Volví con el swing afilado y una sonrisa que no me la borraba ni el detector de metales del nuevo aeropuerto Jorge Chávez.
Cuatro días en The Lakes, una cancha de golf tan hermosa como cruel, ubicada en ese rincón caribeño que los dioses bautizaron como Punta Cana.
Se llama The Lakes porque tiene agua. Mucha agua. Pero no una agüita decorativa como para que chapotee un pato: no. Acá cada laguna es un espejo embrujado, un ojo líquido que te observa desde la sombra del green y te susurra: ven, atrévete…
25 lagos interiores, esparcidos dentro de un exuberante bosque de manglares, como si la naturaleza hubiese tejido un laberinto para hechizar al golfista. Y por si eso fuera poco, 122 búnkeres. Trampas de arena que se abren como portales del inframundo justo cuando le vas a pegar a la bola.
La cancha fue diseñada por el temible P. B. Dye, ese alquimista de fairways que no solo sabía de diseño, sino de castigo. Bancos de arena que parecen trampas lunares, doglegs traicioneros, y un sol que no brilla: conjura contra tu desempeño.
Jugamos a 33 grados con una sensación térmica de 38; como un caldero hirviente, rodeado de humedad, viento y una especie de delirio caribeño que te hacía ver la pelota como si levitara.
Fuimos 56. Cincuenta y seis macheteros del Country Club de Villa, esa hermandad sabatina de timba e historias, convocados esta vez por el gran Alejandro Garland, anfitrión de sonrisa amplia y espíritu generoso, que nos invitó con todo pagado al campeonato Los Amigos de Alejandro. Cuatro días, todo incluido. Y cuando se dice todo incluido, se habla también de los demonios de la tentación: ron, cerveza, mojitos, y otros conjuros líquidos que desfilaban como por arte de magia en cantidades industriales.
El primer día fue de práctica y luego llegaron los tres días oficiales de competencia. La modalidad era Stableford, por puntos, y de esas tres tarjetas se escogían las dos mejores. Las otras quedaban flotando en el limbo del exceso, el olvido y la resaca.

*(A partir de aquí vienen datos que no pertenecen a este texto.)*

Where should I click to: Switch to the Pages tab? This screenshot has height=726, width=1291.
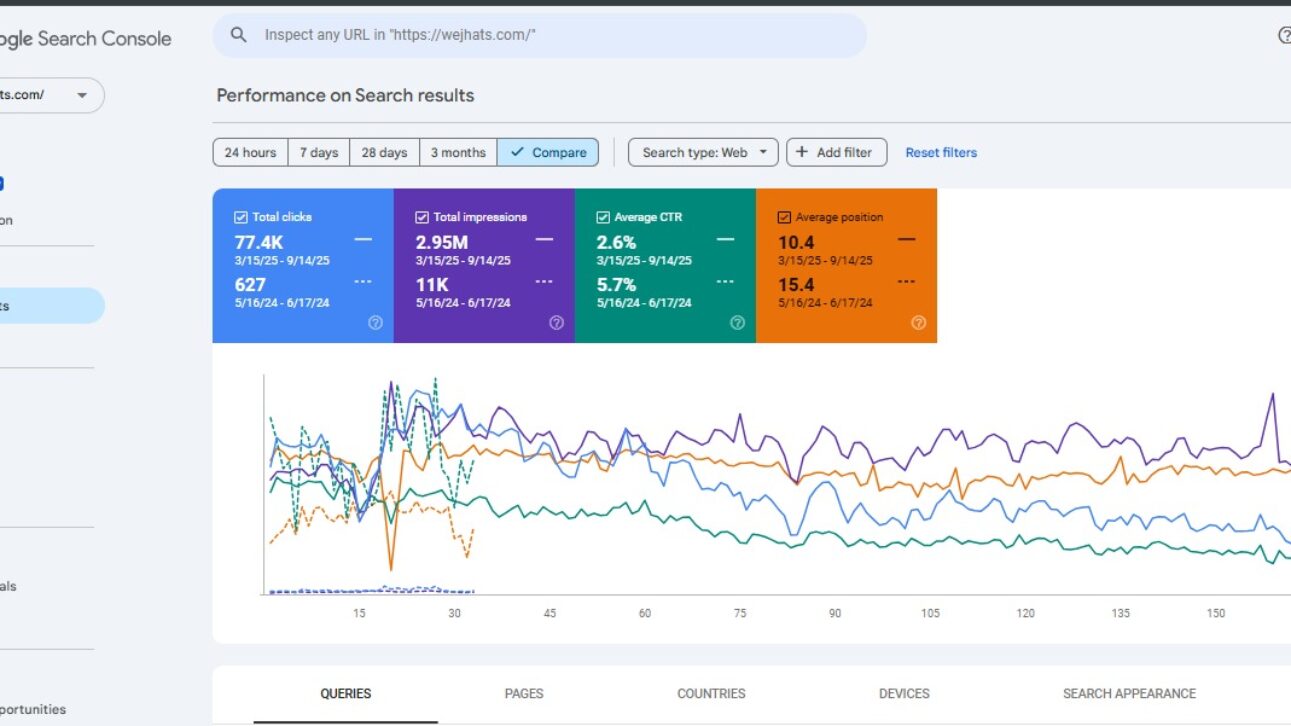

Y fue en uno de esos días, cuando ya el sol te hablaba en idiomas antiguos, que ocurrió mi pequeño milagro personal: por primera vez puse la bola en green desde el tee de un par cuatro. Un golpe recto, decidido, mágico. La bola surcó el aire como si conociera el hechizo exacto, y aterrizó donde yo solo había llegado en sueños. Lamentablemente fallé el putt para águila, que se me escurrió como poción mal medida, pero ese hoyo ya quedó escrito en mi historia.
Mi resultado final: tercer puesto, que no es solo un número en una lista, sino una medalla invisible al mérito de haber sobrevivido a The Lakes: al calor, al trago, a las lagunas sedientas y a un campo de encanto.
Y si algo aprendí en esos cuatro días de golf hechizado, es que no todos los trofeos vienen con forma de copa. Algunos vienen en forma de amistades nuevas, de abrazos que antes eran saludos, de risas que antes eran silencios.
Por eso cierro este conjuro con un agradecimiento hondo al gran Alejandro Garland, por su generosidad mágica, y a la vida misma, que me regaló no solo la oportunidad de jugar en un campo fuera del tiempo, sino de conocer más profundamente a cincuenta y tantos espíritus del golf.
The Lakes fue el escenario. Pero lo que realmente jugamos ahí fue el arte de estar juntos. Y eso, sin duda, fue el mejor águila del torneo.